医療機関が利用できるファクタリングで対象となる債権とは?


中小企業の頼れる資金調達の方法としてファクタリングが注目されていますが、売掛金や売掛債権を入金よりも先に資金化させる方法なので、借り入れができない方や借金をこれ以上増やしたくないという場合にぴったりです。

売掛金など売掛債権を保有していれば現金化できますが、支払いサイトが長い建設業や運送業はもちろんのこと、医療機関でも利用は可能です。

そこで、医療機関が活用するファクタリングとは何を現金化するのか、その特徴などをご説明します。

 

医療機関の医療ファクタリングとは?

医療機関の診療報酬債権をファクタリングに利用することを医療ファクタリングといいます。

社会保険診療基金や国民健康保険団体連合会に対する診療報酬をファクタリング会社に売却し、本来入金される期日よりも早期に現金化します。

医療機関、ファクタリング会社、社会保険や国民健康保険の3社間で契約を結び、取引を行います。

売掛先が公的機関であることで、ファクタリング審査ではその信用力の高さから、手数料なども低めに設定される傾向がみられます。

 

医療ファクタリングの種類

医療ファクタリングは利用する職種によって3つの種類にわかれます。

診療報酬債権ファクタリング

病院やクリニック、診療所などが保有する診療報酬債権を対象としたファクタリングです。

介護報酬債権ファクタリング

ケアハウスやデイサービスなど介護施設が保有する介護報酬債権が対象となるファクタリングです。

調剤報酬債権ファクタリング

調剤薬局が保有する調剤報酬債権が対象のファクタリングです。

 

医療ファクタリングは利用しやすい!その理由

医療機関が医療サービスを提供し、社会保険や国民健康保険から診療報酬が入金されるまで、その期間は約45日です。
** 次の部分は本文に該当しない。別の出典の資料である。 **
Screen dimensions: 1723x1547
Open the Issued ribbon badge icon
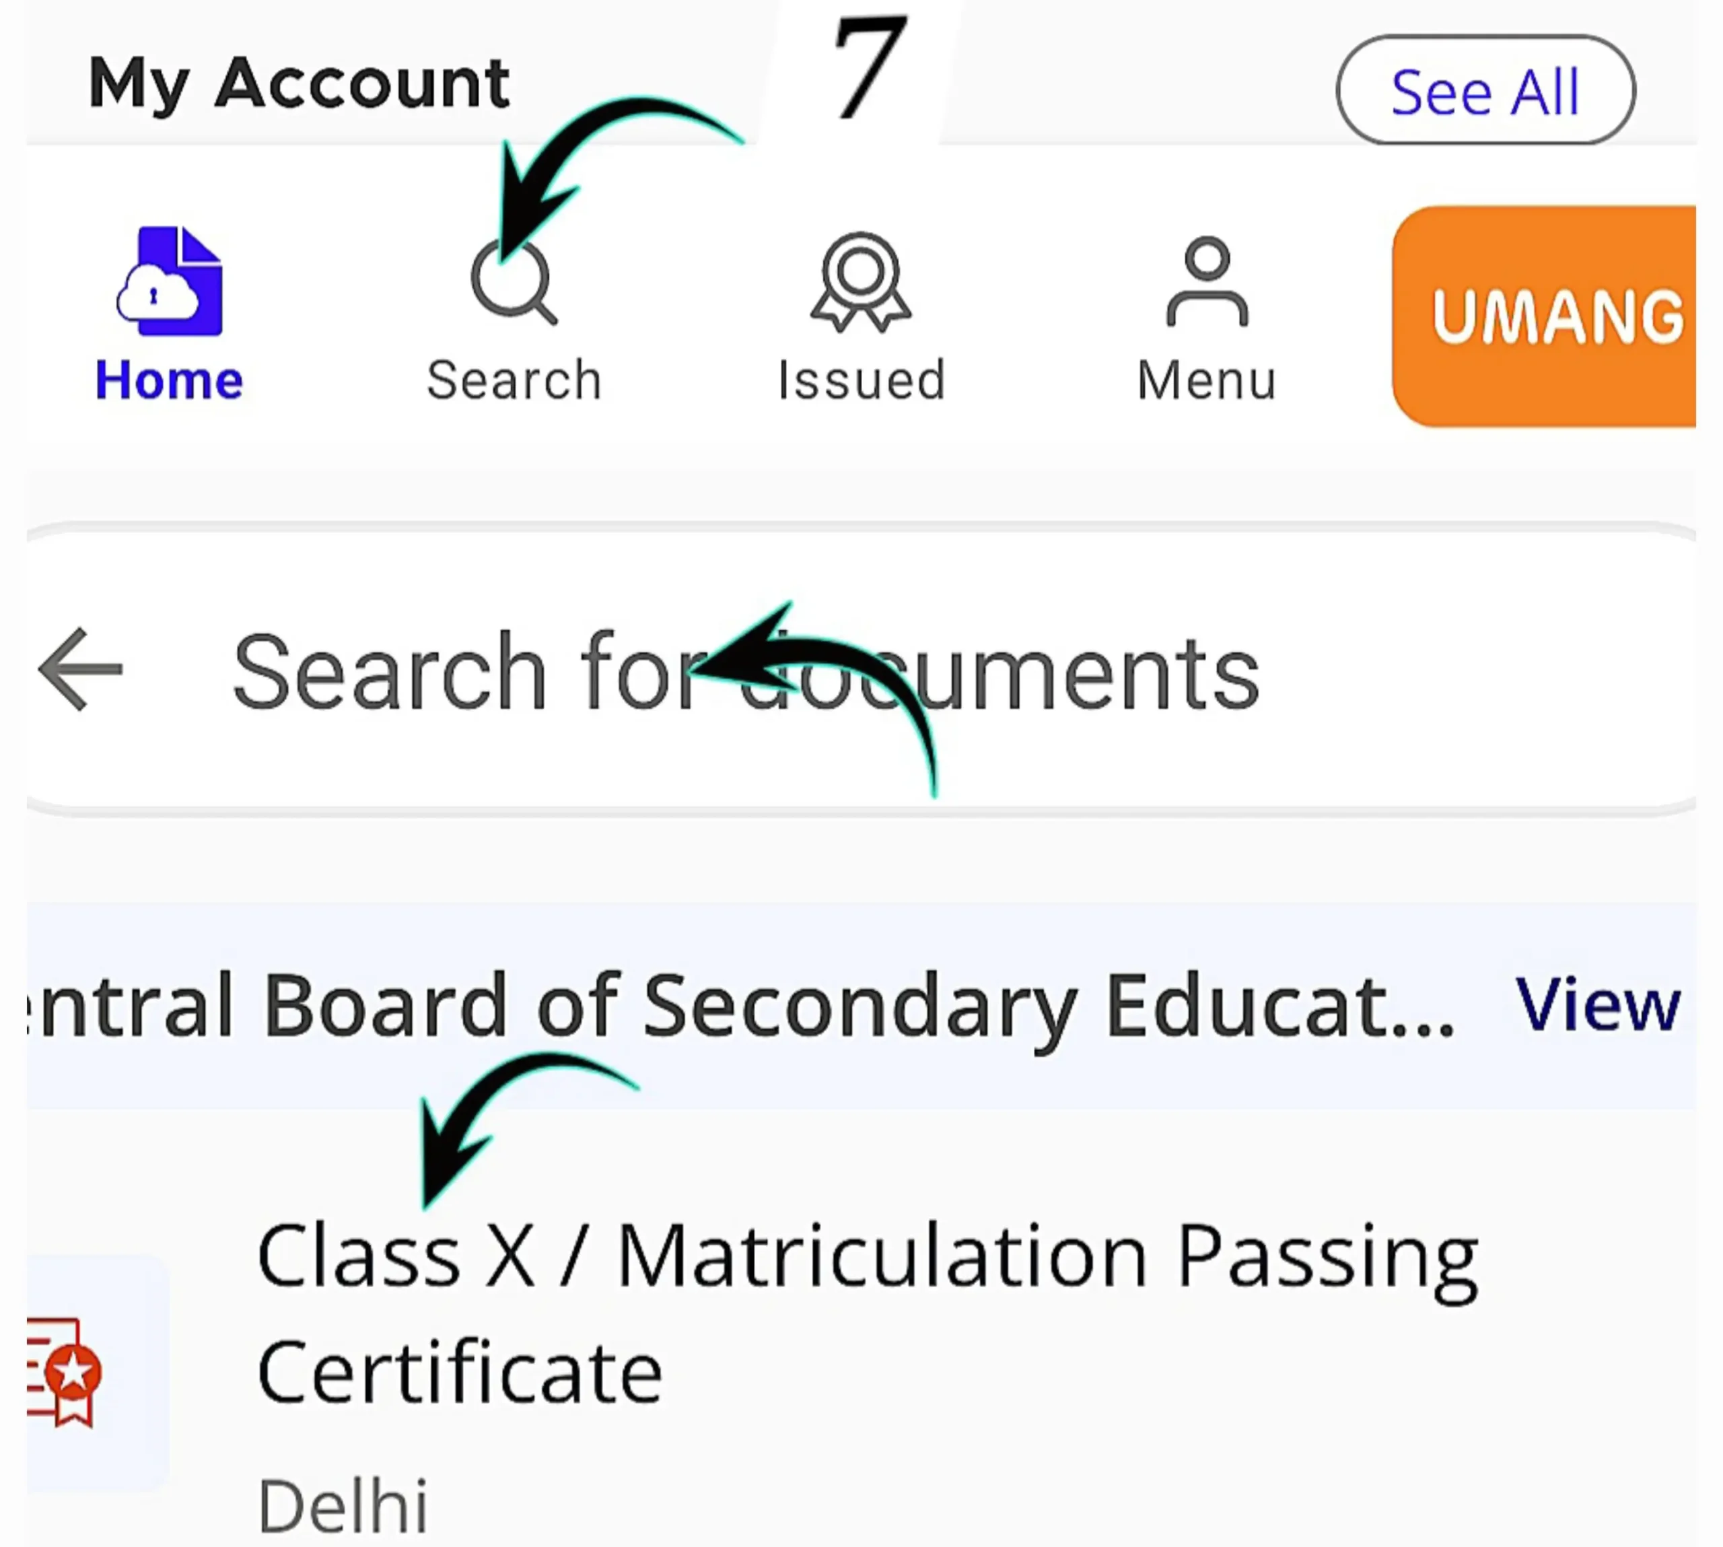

約2か月の期間、入金を待たなくてはいけない中で、様々な支払いが生じると資金繰りに大きな影響を及ぼします。

このような場合に有効な資金調達の方法が医療ファクタリングというわけですが、そもそも売掛先が公的機関なので倒産してしまうといった心配は無用です。また、3社間ファクタリングを利用することになりますので、売掛先に通知も行われます。

ただ、相手は公的機関なので、利用する側の経営や財務状況が悪化しているのでは?と売掛先に余計な勘ぐりを入れられるのでは…といった心配も必要ないでしょう。

 

もし資金調達の方法で迷っているなら

ファクタリングを利用する上で実施される審査で重視されるのは売掛先の信用力です。相手が公的機関であることで審査に通りやすくなり、買取手数料も低く設定される可能性が高いといえます。

債務超過や税金滞納などがあったとしても利用することが可能であるなど、もし資金調達の方法で迷っている医療機関や介護施設、調剤薬局の方なら検討してみてはいかがでしょう。